But Curtin sees it differently. His company has partnered with other vegan food makers, including JUST Egg maker Eat Just, which teamed to launch a Just Egg/Field Roast sausage breakfast sandwich at Copper Branch restaurants in Canada. And he believes in the collective mission, he says, but that also means he wants the entire industry to do its best. 

Curtin spoke earlier this month about the growth of the plant-based brands he oversees, the challenges of the pandemic, the outlook for the plant-based meat industry and the reaction to last year’s ad campaign.

On the controversial ad campaign

Dan Curtin: We did that after speaking to consumers. We spoke to over 11,000 consumers and they were telling us that choice is very important to them. They were screaming that they didn’t really understand what the ingredients were and that they wanted things that were simple, clean, they wanted real food and didn’t want things made in a lab. We took that as an opportunity to raise the bar for everybody. We challenged our team and found a way to clean up the ingredients and use simpler ingredients. I felt it was our responsibility to bring attention to that, and challenge the others, to bring them along.

Some people got upset, but we also got plenty who were applauding that. There’s an opportunity for all of us in the industry to do better, to give consumers cleaner, better products. We would do it all again, it served its purpose.

Some of the people in the plant-based industry have started changing, some haven’t. We’re proud that we’re standing for that. We’re a real food company and I’m proud of that.

On competition and cooperation in the plant-based space

Curtin: There are more people getting into it, and there are two approaches. Some of the bigger CPG companies and bigger meat companies see it as an opportunity for growth. And then there are a lot of smaller companies too. It’s all good, it will all bring more attention to the category. We’re massive leaders and heavily invested in the category, which continues to grow double-digits. [Our company] and some other players that are investing in marketing communications to make people aware they have choices in how they get their protein, I think we will see continued growth.

The data:
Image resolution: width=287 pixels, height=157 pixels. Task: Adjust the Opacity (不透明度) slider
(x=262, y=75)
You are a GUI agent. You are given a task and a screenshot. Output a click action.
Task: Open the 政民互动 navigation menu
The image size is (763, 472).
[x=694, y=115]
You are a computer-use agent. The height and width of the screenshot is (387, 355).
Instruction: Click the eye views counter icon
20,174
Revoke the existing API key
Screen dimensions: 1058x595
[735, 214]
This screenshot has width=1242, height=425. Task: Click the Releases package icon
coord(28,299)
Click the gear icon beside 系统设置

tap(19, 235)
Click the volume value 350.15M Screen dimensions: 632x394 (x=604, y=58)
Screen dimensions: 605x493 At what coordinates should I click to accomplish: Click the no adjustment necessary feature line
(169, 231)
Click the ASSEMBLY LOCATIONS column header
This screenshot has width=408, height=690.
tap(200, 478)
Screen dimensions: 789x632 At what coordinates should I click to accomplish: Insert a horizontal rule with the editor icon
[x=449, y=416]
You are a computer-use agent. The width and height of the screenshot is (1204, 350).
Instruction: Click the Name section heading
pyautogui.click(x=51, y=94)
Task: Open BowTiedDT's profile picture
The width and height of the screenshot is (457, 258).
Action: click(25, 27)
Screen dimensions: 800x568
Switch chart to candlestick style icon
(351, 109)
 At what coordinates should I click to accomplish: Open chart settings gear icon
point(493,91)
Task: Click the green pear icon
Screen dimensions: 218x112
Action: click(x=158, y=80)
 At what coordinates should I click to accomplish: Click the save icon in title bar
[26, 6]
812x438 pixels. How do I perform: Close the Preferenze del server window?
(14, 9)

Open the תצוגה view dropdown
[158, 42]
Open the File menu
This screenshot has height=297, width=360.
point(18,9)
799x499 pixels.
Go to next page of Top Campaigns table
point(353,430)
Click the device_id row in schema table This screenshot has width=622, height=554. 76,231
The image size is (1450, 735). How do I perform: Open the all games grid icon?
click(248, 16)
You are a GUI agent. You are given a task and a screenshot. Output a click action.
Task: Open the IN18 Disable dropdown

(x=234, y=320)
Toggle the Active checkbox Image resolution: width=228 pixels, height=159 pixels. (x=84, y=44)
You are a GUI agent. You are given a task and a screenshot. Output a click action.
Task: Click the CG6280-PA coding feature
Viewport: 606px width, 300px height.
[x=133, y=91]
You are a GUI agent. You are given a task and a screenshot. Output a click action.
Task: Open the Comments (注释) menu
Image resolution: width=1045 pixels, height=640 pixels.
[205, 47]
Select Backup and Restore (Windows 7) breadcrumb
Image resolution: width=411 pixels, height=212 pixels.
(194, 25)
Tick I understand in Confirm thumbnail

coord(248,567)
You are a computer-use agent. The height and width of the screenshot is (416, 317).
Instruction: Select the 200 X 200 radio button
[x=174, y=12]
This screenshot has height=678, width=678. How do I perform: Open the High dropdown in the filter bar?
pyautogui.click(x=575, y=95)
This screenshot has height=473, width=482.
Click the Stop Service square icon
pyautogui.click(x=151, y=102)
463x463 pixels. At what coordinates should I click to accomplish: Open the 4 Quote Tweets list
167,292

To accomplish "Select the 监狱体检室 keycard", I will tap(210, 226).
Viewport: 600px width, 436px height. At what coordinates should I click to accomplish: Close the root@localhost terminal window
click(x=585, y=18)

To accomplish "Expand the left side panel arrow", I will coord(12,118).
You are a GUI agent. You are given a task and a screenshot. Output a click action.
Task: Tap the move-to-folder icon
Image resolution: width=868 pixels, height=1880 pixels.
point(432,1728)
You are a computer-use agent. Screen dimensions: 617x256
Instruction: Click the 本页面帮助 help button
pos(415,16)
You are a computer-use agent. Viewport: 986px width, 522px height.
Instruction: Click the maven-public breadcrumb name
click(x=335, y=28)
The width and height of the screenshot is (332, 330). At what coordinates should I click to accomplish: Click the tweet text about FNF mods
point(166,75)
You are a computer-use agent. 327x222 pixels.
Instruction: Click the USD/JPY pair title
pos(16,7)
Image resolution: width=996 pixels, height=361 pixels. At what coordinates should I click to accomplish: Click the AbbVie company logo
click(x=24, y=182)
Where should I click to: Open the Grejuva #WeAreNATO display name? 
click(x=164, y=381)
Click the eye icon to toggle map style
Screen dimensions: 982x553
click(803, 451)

Assignment: Retype the passage from the interview on plant-based meat, starting at "On the controversial" and ending at "bring them along.".

Exercise answer:
On the controversial ad campaign

Dan Curtin: We did that after speaking to consumers. We spoke to over 11,000 consumers and they were telling us that choice is very important to them. They were screaming that they didn’t really understand what the ingredients were and that they wanted things that were simple, clean, they wanted real food and didn’t want things made in a lab. We took that as an opportunity to raise the bar for everybody. We challenged our team and found a way to clean up the ingredients and use simpler ingredients. I felt it was our responsibility to bring attention to that, and challenge the others, to bring them along.